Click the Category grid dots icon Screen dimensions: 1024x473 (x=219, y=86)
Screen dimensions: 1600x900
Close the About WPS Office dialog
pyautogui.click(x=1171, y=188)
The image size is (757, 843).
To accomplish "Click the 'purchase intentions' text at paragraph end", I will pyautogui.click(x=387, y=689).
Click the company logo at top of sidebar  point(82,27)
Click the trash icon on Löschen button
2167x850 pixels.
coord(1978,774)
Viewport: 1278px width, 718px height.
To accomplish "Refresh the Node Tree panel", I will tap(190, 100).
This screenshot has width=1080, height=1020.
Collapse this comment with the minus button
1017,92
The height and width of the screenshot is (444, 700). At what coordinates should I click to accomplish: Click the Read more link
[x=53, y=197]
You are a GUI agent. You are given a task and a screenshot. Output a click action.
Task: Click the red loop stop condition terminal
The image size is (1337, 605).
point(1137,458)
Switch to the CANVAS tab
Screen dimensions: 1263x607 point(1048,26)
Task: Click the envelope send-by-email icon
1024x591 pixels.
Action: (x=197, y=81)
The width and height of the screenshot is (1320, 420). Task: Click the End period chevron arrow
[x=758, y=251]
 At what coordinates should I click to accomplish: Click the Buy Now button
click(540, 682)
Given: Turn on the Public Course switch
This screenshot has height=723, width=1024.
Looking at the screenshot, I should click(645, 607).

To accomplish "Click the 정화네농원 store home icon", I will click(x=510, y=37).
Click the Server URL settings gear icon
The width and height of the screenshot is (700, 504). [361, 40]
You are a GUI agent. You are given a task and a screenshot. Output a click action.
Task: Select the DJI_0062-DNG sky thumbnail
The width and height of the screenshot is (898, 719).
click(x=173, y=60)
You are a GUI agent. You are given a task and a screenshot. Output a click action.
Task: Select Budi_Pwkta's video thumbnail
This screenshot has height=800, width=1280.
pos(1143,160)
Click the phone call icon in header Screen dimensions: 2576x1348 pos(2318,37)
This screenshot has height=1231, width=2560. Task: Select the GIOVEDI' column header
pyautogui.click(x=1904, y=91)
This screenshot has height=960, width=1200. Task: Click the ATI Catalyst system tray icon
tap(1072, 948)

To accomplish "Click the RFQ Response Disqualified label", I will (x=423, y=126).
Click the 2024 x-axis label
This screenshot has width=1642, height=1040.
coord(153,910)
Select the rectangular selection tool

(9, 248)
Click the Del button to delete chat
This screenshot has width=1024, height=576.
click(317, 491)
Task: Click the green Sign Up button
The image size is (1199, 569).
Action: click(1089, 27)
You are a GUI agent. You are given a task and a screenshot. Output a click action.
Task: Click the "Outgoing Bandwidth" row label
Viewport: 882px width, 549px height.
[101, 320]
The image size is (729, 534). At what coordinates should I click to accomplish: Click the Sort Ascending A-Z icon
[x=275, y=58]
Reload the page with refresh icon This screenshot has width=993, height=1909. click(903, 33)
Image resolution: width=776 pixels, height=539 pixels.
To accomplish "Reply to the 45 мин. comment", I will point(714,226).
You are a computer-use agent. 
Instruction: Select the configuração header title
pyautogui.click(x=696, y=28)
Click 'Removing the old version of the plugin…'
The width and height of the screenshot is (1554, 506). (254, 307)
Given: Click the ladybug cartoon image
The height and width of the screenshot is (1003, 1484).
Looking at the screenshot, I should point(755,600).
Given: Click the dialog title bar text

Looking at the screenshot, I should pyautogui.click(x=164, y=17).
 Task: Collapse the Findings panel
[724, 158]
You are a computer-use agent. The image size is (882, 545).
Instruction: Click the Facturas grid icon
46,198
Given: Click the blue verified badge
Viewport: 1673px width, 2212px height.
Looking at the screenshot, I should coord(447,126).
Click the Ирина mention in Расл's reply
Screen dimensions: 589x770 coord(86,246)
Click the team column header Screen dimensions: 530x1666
.....
*Given problem*. Copy all of the lines above exactly as they appear.

*Problem solution*.
Click the Category grid dots icon Screen dimensions: 1024x473 (x=219, y=86)
Screen dimensions: 1600x900
Close the About WPS Office dialog
pyautogui.click(x=1171, y=188)
The image size is (757, 843).
To accomplish "Click the 'purchase intentions' text at paragraph end", I will pyautogui.click(x=387, y=689).
Click the company logo at top of sidebar  point(82,27)
Click the trash icon on Löschen button
2167x850 pixels.
coord(1978,774)
Viewport: 1278px width, 718px height.
To accomplish "Refresh the Node Tree panel", I will tap(190, 100).
This screenshot has width=1080, height=1020.
Collapse this comment with the minus button
1017,92
The height and width of the screenshot is (444, 700). At what coordinates should I click to accomplish: Click the Read more link
[x=53, y=197]
You are a GUI agent. You are given a task and a screenshot. Output a click action.
Task: Click the red loop stop condition terminal
The image size is (1337, 605).
point(1137,458)
Switch to the CANVAS tab
Screen dimensions: 1263x607 point(1048,26)
Task: Click the envelope send-by-email icon
1024x591 pixels.
Action: (x=197, y=81)
The width and height of the screenshot is (1320, 420). Task: Click the End period chevron arrow
[x=758, y=251]
 At what coordinates should I click to accomplish: Click the Buy Now button
click(540, 682)
Given: Turn on the Public Course switch
This screenshot has height=723, width=1024.
Looking at the screenshot, I should click(645, 607).

To accomplish "Click the 정화네농원 store home icon", I will click(x=510, y=37).
Click the Server URL settings gear icon
The width and height of the screenshot is (700, 504). [361, 40]
You are a GUI agent. You are given a task and a screenshot. Output a click action.
Task: Select the DJI_0062-DNG sky thumbnail
The width and height of the screenshot is (898, 719).
click(x=173, y=60)
You are a GUI agent. You are given a task and a screenshot. Output a click action.
Task: Select Budi_Pwkta's video thumbnail
This screenshot has height=800, width=1280.
pos(1143,160)
Click the phone call icon in header Screen dimensions: 2576x1348 pos(2318,37)
This screenshot has height=1231, width=2560. Task: Select the GIOVEDI' column header
pyautogui.click(x=1904, y=91)
This screenshot has height=960, width=1200. Task: Click the ATI Catalyst system tray icon
tap(1072, 948)

To accomplish "Click the RFQ Response Disqualified label", I will (x=423, y=126).
Click the 2024 x-axis label
This screenshot has width=1642, height=1040.
coord(153,910)
Select the rectangular selection tool

(9, 248)
Click the Del button to delete chat
This screenshot has width=1024, height=576.
click(317, 491)
Task: Click the green Sign Up button
The image size is (1199, 569).
Action: click(1089, 27)
You are a GUI agent. You are given a task and a screenshot. Output a click action.
Task: Click the "Outgoing Bandwidth" row label
Viewport: 882px width, 549px height.
[101, 320]
The image size is (729, 534). At what coordinates should I click to accomplish: Click the Sort Ascending A-Z icon
[x=275, y=58]
Reload the page with refresh icon This screenshot has width=993, height=1909. click(903, 33)
Image resolution: width=776 pixels, height=539 pixels.
To accomplish "Reply to the 45 мин. comment", I will point(714,226).
You are a computer-use agent. 
Instruction: Select the configuração header title
pyautogui.click(x=696, y=28)
Click 'Removing the old version of the plugin…'
The width and height of the screenshot is (1554, 506). (254, 307)
Given: Click the ladybug cartoon image
The height and width of the screenshot is (1003, 1484).
Looking at the screenshot, I should point(755,600).
Given: Click the dialog title bar text

Looking at the screenshot, I should pyautogui.click(x=164, y=17).
 Task: Collapse the Findings panel
[724, 158]
You are a computer-use agent. The image size is (882, 545).
Instruction: Click the Facturas grid icon
46,198
Given: Click the blue verified badge
Viewport: 1673px width, 2212px height.
Looking at the screenshot, I should coord(447,126).
Click the Ирина mention in Расл's reply
Screen dimensions: 589x770 coord(86,246)
Click the team column header Screen dimensions: 530x1666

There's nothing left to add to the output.